Die Beurteilung der Zweckmäßigkeit der Entscheidung ist dem Beschwerdegericht entzogen; nur evidente und gewichtige Rechtsfehler sind beachtlich.

Die Untätigkeitsbeschwerde soll nur schwerste, nicht erträgliche Rechtsverluste durch Zeitablauf (z. B. Verjährung oder in Haftsachen) verhindern. Der Kontrolle der Verfahrensweise der Instanzgerichte in Bezug auf die Beschleunigung dient dieses Rechtsinstitut nicht.

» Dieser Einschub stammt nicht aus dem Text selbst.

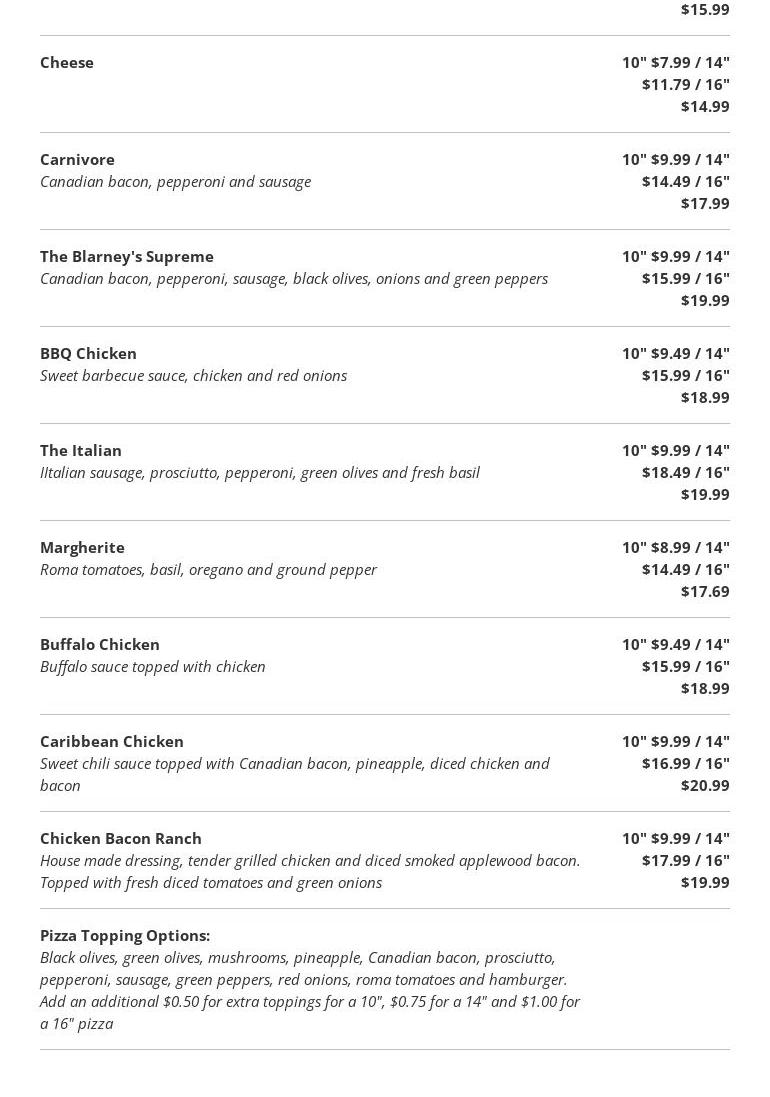
Task: Click the Roma tomatoes ingredients line
Action: 208,569
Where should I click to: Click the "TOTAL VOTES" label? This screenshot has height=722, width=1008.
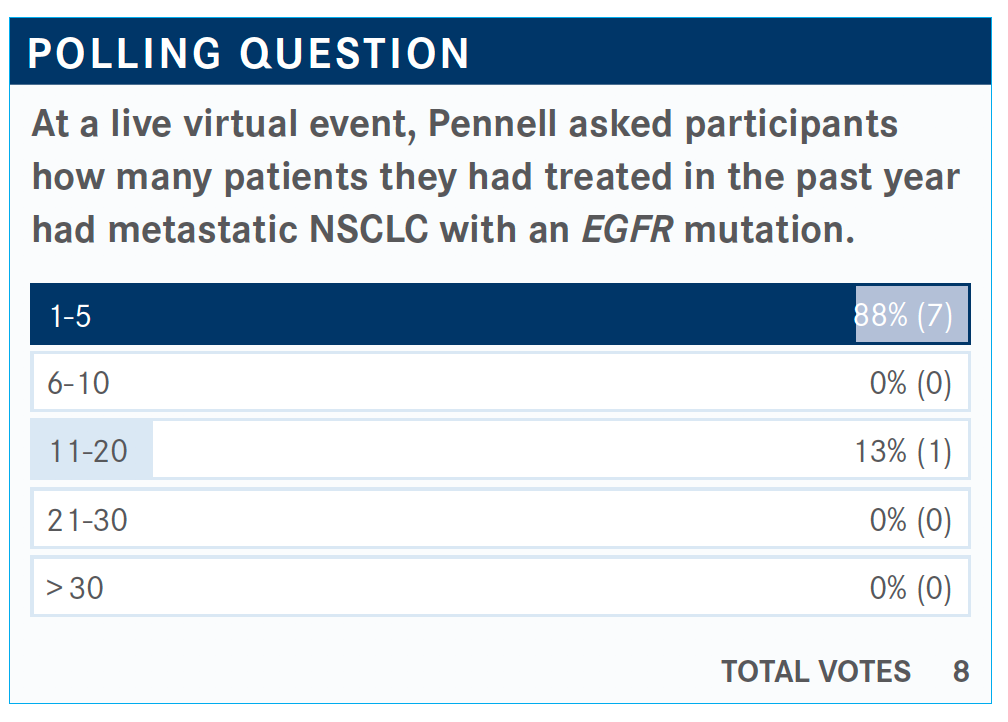(x=816, y=671)
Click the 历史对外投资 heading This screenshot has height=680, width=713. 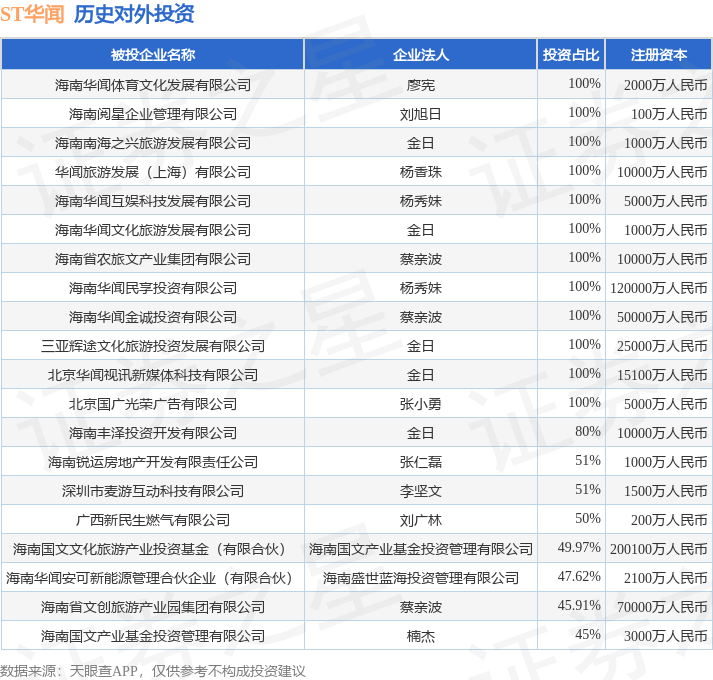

Das Oberlandesgericht Rostock konnte dabei im vorliegenden Fall offen lassen, ob es das Rechtsmittel der „Untätigkeitsbeschwerde“ für statthaft und zulässig erachtet1. Jedenfalls wäre die Beschwerde unbegründet:

Das von der Staatsanwaltschaft monierte Terminierungsverhalten ist wegen des Grundsatzes der Terminshoheit des Vorsitzenden gemäß § 213 StPO – wenn überhaupt – nur eingeschränkt dahin überprüfbar, ob er die rechtlichen Grenzen des ihm eingeräumten Ermessens eingehalten oder ob er sein Ermessen rechtsfehlerhaft ausgeübt hat2; die Beurteilung der Zweckmäßigkeit der Entscheidung ist dem Beschwerdegericht entzogen3. Die Überprüfung ist auch und gerade im Lichte von Art. 97 Abs. 1 GG vorzunehmen und hat sich dabei auf Fälle von evidenten und gewichtigen Rechtsfehlern bei der Ermessensentscheidung zu beschränken4. Ein ermessensfehlerhaftes Verhalten eines Vorsitzenden „durch Unterlassen“ wird nur in extremen Fällen festzustellen sein5.

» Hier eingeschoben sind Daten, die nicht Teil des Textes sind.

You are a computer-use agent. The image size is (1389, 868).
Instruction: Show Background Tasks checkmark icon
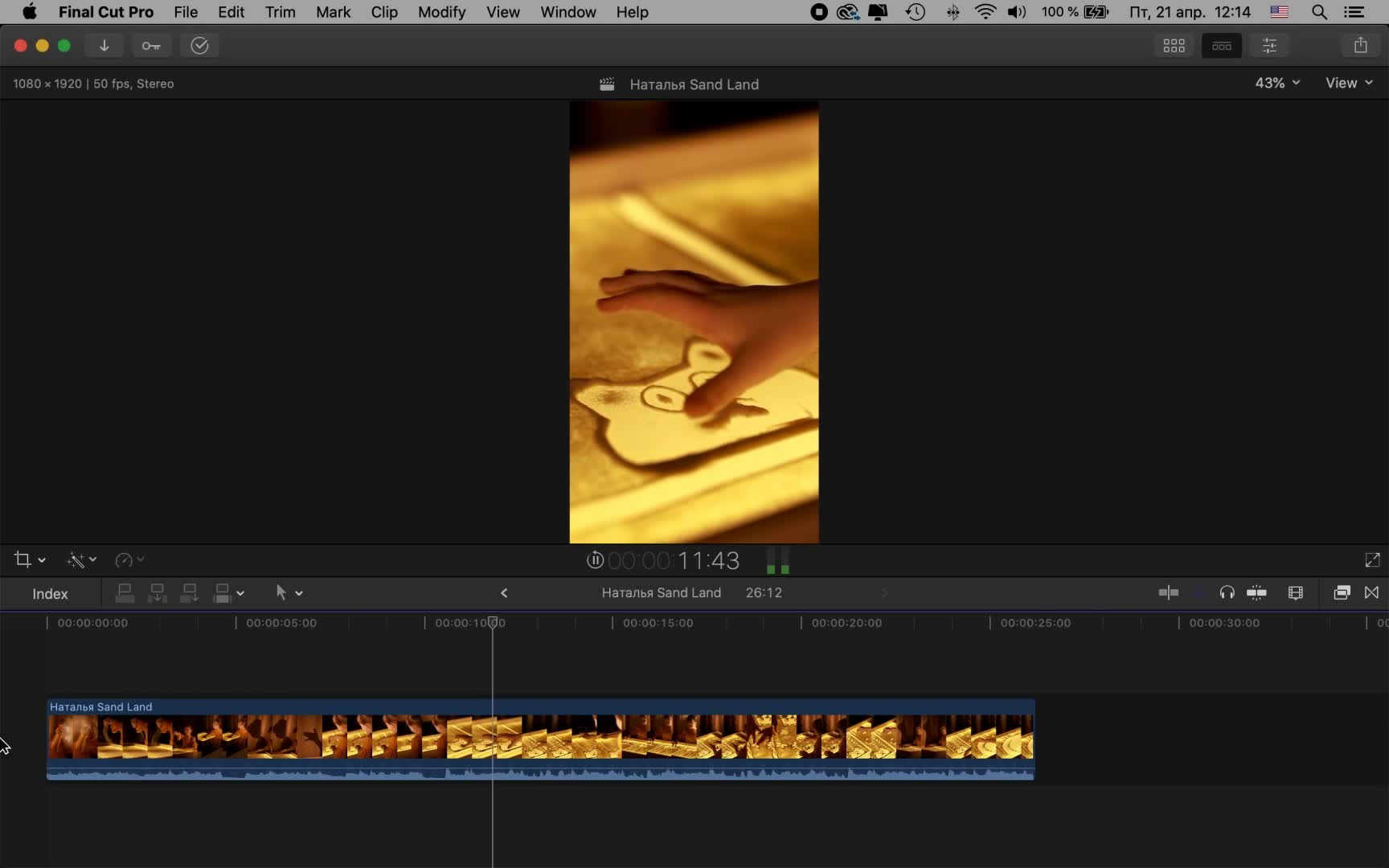pos(199,46)
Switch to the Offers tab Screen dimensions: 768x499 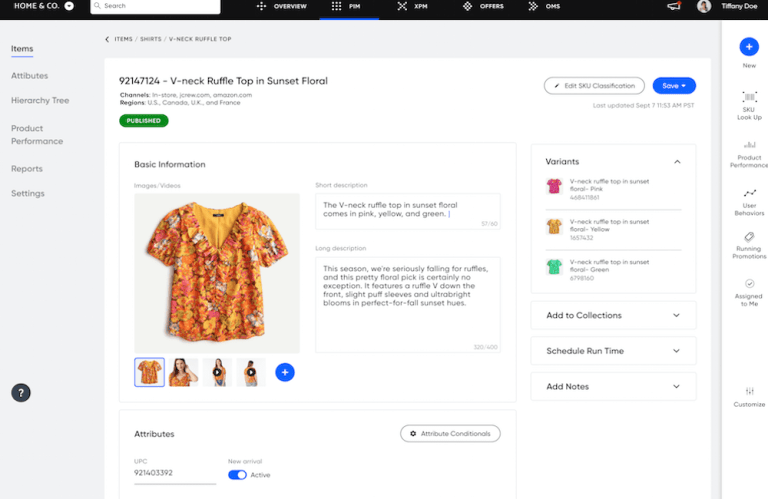(483, 6)
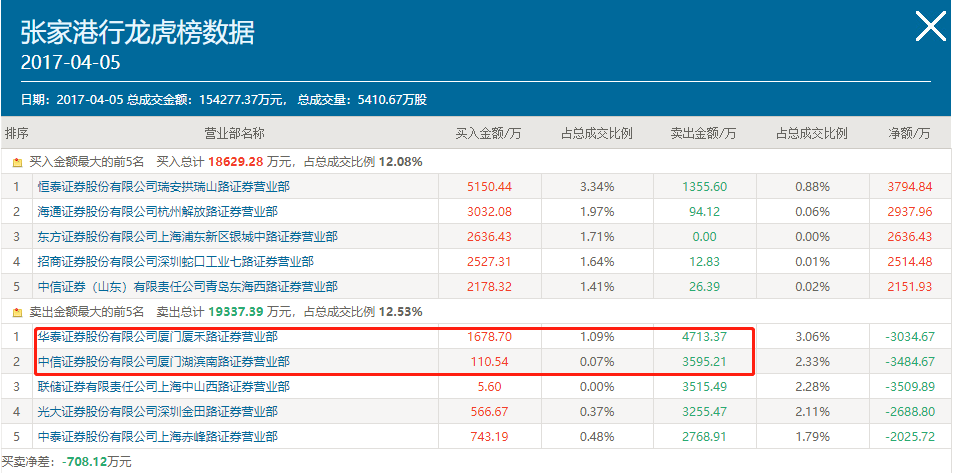The image size is (953, 473).
Task: Open 中泰证券上海赤峰路营业部 link
Action: [x=157, y=436]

Die Untätigkeitsbeschwerde soll nur schwerste, nicht erträgliche Rechtsverluste durch Zeitablauf verhindern. Der Kontrolle der Verfahrensweise der Instanzgerichte in Bezug auf die Beschleunigung dient dieses Rechtsinstitut nicht6. Dementsprechend verhält sich die zu diesem Problemkreis ergangene Rechtsprechung zu Fällen, in denen Verjährung drohte7 oder in denen Haftfragen eine Rolle spielten8.

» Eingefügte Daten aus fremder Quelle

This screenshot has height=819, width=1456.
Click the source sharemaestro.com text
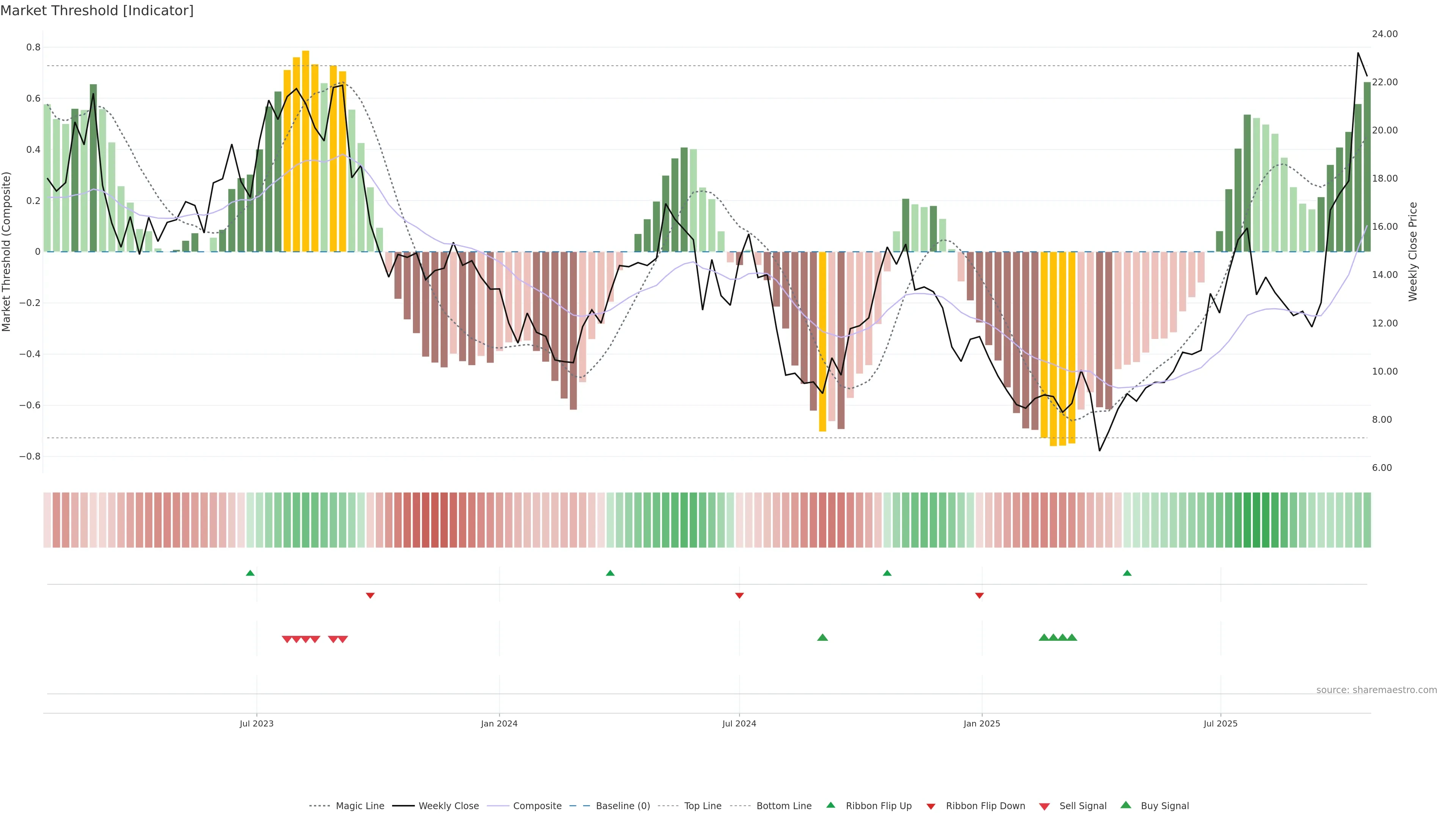(x=1376, y=690)
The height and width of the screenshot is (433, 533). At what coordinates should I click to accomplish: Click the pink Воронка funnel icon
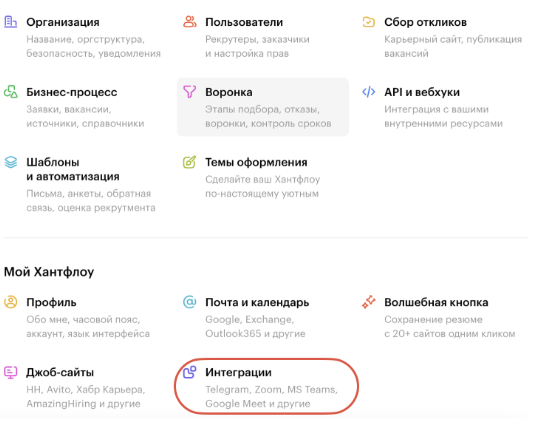[x=190, y=92]
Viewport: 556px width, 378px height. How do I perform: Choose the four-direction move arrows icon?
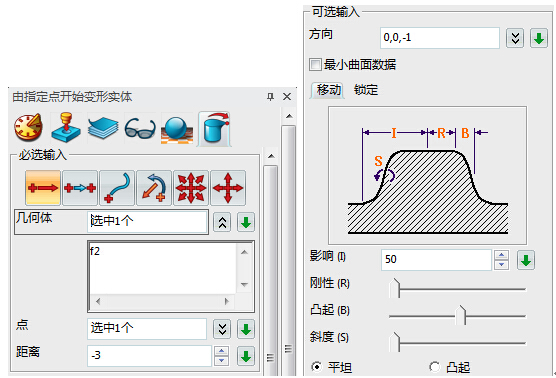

An Vorstehendem gemessen vermag das Oberlandesgericht bislang kein Fehlverhalten des Kammervorsitzenden zu erkennen, das ein Einschreiten des Beschwerdegerichts rechtfertigen würde.

Zwar reichen die Tatvorwürfe bereits weit zurück (hier: September 2004 bis August 2006). Die staatsanwaltlichen Ermittlungen begannen im Oktober 2008. Seit Anklageerhebung sind inzwischen 4 Jahre verstrichen und seit der letzten aktenkundigen Maßnahme der Kammer, der Nichteröffnungsentscheidung vom 14.03.2014, mehr als zwei Jahre vergangen. Unabhängig von der Frage, ob danach bereits ein Verstoß gegen das Gebot der Europäischen Menschenrechtskonvention, innerhalb angemessener Frist zu verhandeln (Art. 6 Abs. 1 S. 1 EMRK), vorliegt und unabhängig von der Person des Angeklagten, der wegen seiner Stellung als Staatssekretär im besonderen Maße im Blickpunkt der Öffentlichkeit steht und deshalb erwarten kann, dass die gegen ihn erhobenen Vorwürfe zeitnah geklärt werden und das Verfahren zum Abschluss kommt, verlangt dieser Lauf der Dinge auch nach Auffassung des Oberlandesgerichts an sich dringend einen zügigen Fortgang des Verfahrens, mithin Terminierung und Verhandlung der Sache.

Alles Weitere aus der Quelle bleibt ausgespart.